(Data records)

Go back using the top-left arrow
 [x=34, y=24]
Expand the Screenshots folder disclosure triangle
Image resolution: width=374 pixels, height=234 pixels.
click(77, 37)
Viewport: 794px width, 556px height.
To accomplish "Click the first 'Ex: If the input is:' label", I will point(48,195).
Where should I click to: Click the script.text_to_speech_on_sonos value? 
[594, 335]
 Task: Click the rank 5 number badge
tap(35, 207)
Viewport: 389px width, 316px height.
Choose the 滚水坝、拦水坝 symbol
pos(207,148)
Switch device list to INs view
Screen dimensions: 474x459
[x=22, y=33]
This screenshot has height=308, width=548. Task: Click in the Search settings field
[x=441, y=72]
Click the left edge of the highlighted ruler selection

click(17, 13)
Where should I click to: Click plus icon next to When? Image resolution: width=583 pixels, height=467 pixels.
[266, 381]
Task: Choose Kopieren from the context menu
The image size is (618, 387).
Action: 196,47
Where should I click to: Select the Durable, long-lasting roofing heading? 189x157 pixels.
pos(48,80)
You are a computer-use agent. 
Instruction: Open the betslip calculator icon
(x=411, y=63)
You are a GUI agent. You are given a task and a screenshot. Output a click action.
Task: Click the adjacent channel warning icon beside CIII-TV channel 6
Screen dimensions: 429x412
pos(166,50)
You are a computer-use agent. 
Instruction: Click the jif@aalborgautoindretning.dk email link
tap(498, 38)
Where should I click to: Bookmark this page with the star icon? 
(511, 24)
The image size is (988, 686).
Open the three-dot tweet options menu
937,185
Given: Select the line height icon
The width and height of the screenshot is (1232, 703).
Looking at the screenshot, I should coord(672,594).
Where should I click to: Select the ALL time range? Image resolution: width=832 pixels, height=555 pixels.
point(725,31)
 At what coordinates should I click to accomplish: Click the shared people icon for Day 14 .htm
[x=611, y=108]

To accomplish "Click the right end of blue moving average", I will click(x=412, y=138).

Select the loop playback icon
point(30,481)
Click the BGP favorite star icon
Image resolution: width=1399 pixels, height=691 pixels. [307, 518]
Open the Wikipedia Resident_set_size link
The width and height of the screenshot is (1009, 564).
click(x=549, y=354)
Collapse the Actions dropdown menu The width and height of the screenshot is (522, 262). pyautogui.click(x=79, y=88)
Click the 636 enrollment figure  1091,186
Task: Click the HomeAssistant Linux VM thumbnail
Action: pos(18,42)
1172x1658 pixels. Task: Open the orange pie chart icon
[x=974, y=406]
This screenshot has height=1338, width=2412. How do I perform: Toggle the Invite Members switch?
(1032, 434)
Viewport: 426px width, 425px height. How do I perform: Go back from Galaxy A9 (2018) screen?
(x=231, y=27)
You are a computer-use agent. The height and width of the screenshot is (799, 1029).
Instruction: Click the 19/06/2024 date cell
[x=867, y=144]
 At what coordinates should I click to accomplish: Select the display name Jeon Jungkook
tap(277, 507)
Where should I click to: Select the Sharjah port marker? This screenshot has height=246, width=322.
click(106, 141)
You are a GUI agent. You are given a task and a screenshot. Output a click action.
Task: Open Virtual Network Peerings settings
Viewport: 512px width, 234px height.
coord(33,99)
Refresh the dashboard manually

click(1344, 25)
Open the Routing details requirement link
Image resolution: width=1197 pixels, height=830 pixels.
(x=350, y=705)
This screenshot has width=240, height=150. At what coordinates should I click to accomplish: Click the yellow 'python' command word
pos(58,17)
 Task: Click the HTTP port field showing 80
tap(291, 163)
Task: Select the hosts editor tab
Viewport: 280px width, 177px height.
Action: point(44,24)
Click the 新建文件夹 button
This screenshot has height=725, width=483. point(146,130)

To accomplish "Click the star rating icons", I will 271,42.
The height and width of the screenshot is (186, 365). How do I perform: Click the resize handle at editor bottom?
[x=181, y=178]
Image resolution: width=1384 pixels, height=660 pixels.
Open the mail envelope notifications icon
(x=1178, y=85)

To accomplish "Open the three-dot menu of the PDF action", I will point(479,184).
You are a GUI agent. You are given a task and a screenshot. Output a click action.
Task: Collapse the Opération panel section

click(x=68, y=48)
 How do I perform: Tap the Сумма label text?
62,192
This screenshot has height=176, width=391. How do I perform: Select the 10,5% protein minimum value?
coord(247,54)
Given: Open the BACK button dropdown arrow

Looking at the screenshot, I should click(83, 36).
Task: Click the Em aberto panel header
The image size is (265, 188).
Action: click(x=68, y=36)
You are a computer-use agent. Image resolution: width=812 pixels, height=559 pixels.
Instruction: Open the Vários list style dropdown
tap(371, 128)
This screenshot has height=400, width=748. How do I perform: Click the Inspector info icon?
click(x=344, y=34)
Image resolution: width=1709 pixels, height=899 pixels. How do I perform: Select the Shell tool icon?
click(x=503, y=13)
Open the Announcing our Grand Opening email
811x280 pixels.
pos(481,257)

(End Data records)

▶ **Aim of the task**: Your reply should be a verbatim retyping of the lines from the one that holds "Image resolution: width=1384" through the last line of the entries.

▶ **Worked solution**:
Image resolution: width=1384 pixels, height=660 pixels.
Open the mail envelope notifications icon
(x=1178, y=85)

To accomplish "Open the three-dot menu of the PDF action", I will point(479,184).
You are a GUI agent. You are given a task and a screenshot. Output a click action.
Task: Collapse the Opération panel section

click(x=68, y=48)
 How do I perform: Tap the Сумма label text?
62,192
This screenshot has height=176, width=391. How do I perform: Select the 10,5% protein minimum value?
coord(247,54)
Given: Open the BACK button dropdown arrow

Looking at the screenshot, I should click(83, 36).
Task: Click the Em aberto panel header
The image size is (265, 188).
Action: click(x=68, y=36)
You are a computer-use agent. Image resolution: width=812 pixels, height=559 pixels.
Instruction: Open the Vários list style dropdown
tap(371, 128)
This screenshot has height=400, width=748. How do I perform: Click the Inspector info icon?
click(x=344, y=34)
Image resolution: width=1709 pixels, height=899 pixels. How do I perform: Select the Shell tool icon?
click(x=503, y=13)
Open the Announcing our Grand Opening email
811x280 pixels.
pos(481,257)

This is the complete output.